### CS 5012: Foundations of Computer Science
#### Programming Assignment: Computing Edit Distance

Last Updated: March 21, 2022


---

**INSTRUCTIONS**

Recall that *edit distance* is used to quantify the dissimilarity of two strings.  
This is done by counting the minimum number of operations required to transform one string into the other.

The operations we will consider are:
- delete a character (**H**ello -> ello)
- insert a character (ello -> **H**ello)
- substitute a character (**t**op -> **b**op) 

We apply a penalty of 1 for each of these operations.

Example:
- string1: Hello
- string2: elllo

edit_distance(Hello,elllo) = 2

Starting with *elllo* for example:   
elllo -> **H**elllo (insert H: +1)   
Hel**l**lo -> Hello (delete l: +1)

The strings now match after two operations.

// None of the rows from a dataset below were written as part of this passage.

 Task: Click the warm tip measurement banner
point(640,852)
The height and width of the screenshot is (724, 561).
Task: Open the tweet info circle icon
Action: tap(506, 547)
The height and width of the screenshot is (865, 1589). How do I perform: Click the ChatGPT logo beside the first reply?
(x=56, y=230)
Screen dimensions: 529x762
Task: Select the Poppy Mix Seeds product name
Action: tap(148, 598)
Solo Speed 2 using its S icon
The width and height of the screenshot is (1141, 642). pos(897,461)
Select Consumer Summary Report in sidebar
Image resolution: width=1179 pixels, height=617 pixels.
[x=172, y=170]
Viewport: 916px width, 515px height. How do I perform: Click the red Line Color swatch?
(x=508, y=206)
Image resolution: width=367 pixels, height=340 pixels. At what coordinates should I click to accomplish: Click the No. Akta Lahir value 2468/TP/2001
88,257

Solve all tasks below, showing code and results.  
Submit your completed file.


**TOTAL POINTS: 10**

---

1) (6 POINTS) Write a function that take two strings as input, and computes and returns their edit distance. Use a matrix (as in LCS calculations) to track results, and have the function print the matrix.

In [1]:
def editDistance(a, b):
    ## Paramter Checking
    # if len(a) == 0:
    #     return len(b)
    # if len(b) == 0:
    #     return len(a)
    
    ## Compute the LCS Matrix with Zeros with padding
    ## columns are the second word
    ## rows are the first word
    matrix = [[0] * (len(b)+1) for _ in range(len(a))]
    ## Add first row to be 0 .. len(b) - 1
    frow = [[x for x in range(len(b) + 1)]]
    matrix = frow + matrix
    
    ## Cost Calculator
    ## DP Approach Skipping first space
    for i in range(1, len(a)+1):
        for j in range(0, len(b)+1):
            ## Acconut for the blank space (first column should be 1...len(a) -1
            if j == 0:
                matrix[i][j] = matrix[i-1][0] + 1
            ## Compare letters for operation cost
            else:
                operationCost = 1
                if a[i-1] == b[j-1]:
                    operationCost = 0
                ## Compare diagnols and save the min
                matrix[i][j] = min(matrix[i][j-1] + 1,matrix[i-1][j] + 1, matrix[i-1][j-1] + operationCost)
    
    for row in matrix:
        print(row)
    return matrix[i][j]

In [2]:
editDistance("Hello", "elllo")

[0, 1, 2, 3, 4, 5]
[1, 1, 2, 3, 4, 5]
[2, 1, 2, 3, 4, 5]
[3, 2, 1, 2, 3, 4]
[4, 3, 2, 1, 2, 3]
[5, 4, 3, 2, 2, 2]


2

2) (1 POINT) Compute edit distance between **Bellman** and empty string

In [3]:
editDistance("Bellman", "")

[0]
[1]
[2]
[3]
[4]
[5]
[6]
[7]


7

3)  (1 POINT) Compute edit distance between **test** and **test**

In [4]:
editDistance("test", "test")

[0, 1, 2, 3, 4]
[1, 0, 1, 2, 3]
[2, 1, 0, 1, 2]
[3, 2, 1, 0, 1]
[4, 3, 2, 1, 0]


0

4a)  (1 POINT) Compute edit distance between **mailman** and **namliam**

In [5]:
editDistance("mailman", "namliam")

[0, 1, 2, 3, 4, 5, 6, 7]
[1, 1, 2, 2, 3, 4, 5, 6]
[2, 2, 1, 2, 3, 4, 4, 5]
[3, 3, 2, 2, 3, 3, 4, 5]
[4, 4, 3, 3, 2, 3, 4, 5]
[5, 5, 4, 3, 3, 3, 4, 4]
[6, 6, 5, 4, 4, 4, 3, 4]
[7, 6, 6, 5, 5, 5, 4, 4]


4

4b)  (1 POINT) Show each step of the process to change **mailman** to **namliam**.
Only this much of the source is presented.